Although room keys differ from hotel to hotel, a key obtained from the “Double Tree” chain that was being used for a regional Identity Theft Presentation was found to contain the following the information:

a.. Customers (your) name
b.. Customers partial home address
c.. Hotel room number
d.. Check in date and check out date
e.. Customer’s (your) credit card number and expiration date!
When you turn them in to the front desk your personal information is there for any employee to access by simply scanning the card in the hotel scanner. An employee can take a hand full of cards home and using a scanning device, access the information onto a laptop computer and go shopping at your expense.

Simply put, hotels do not erase the information on these cards until an employee re-issues the card to the next hotel guest. At that time, the new guest’s information is electronically “overwritten” on the card and the previous guest’s information is erased in the overwriting process. But until the card is rewritten for the next guest, it usually is kept in a drawer at the front desk with YOUR INFORMATION ON IT!!!!

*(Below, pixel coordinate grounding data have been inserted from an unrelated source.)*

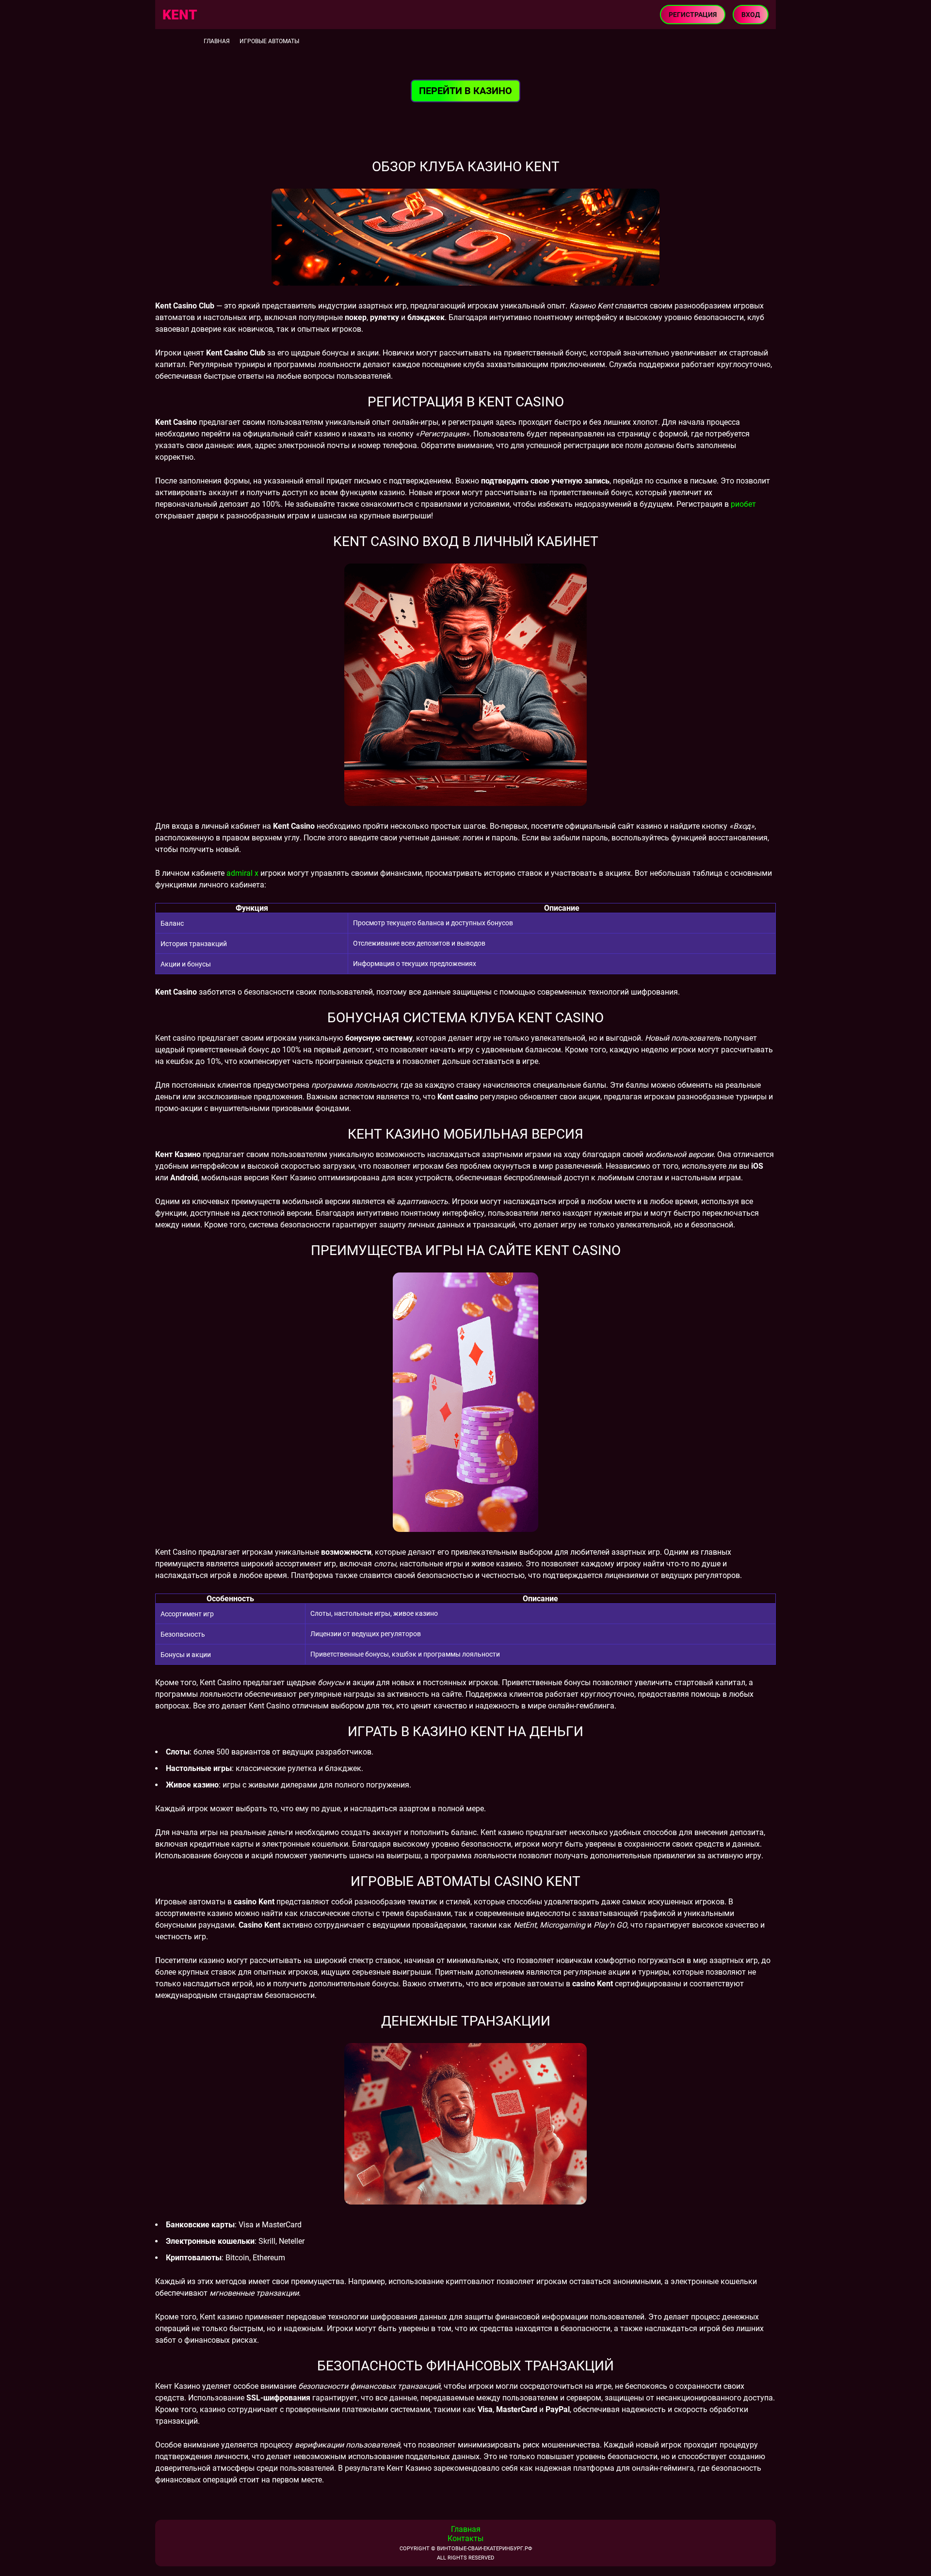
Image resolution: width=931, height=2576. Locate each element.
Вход (750, 14)
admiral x (242, 873)
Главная (217, 41)
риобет (743, 504)
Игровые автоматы (269, 41)
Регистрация (693, 14)
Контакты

Information courtesy of: Sergeant K. Jorge,
Detective Sergeant

————–

Short answer?

No, it’s a hoax. The story comes from a quote from 2003 by Sergent Jorge who said:

In years past, existing software would prompt the user (employee) for information input. If the employee was unaware of hotel policy dictating that such information NOT be entered, it could have ended up on the card in error.”

However, the types of cards that hotels use just don’t have the storage capability to store your credit card number, address or name. They have a single track that includes nothing but a code linked to the room number. That code is wiped automatically when you check out.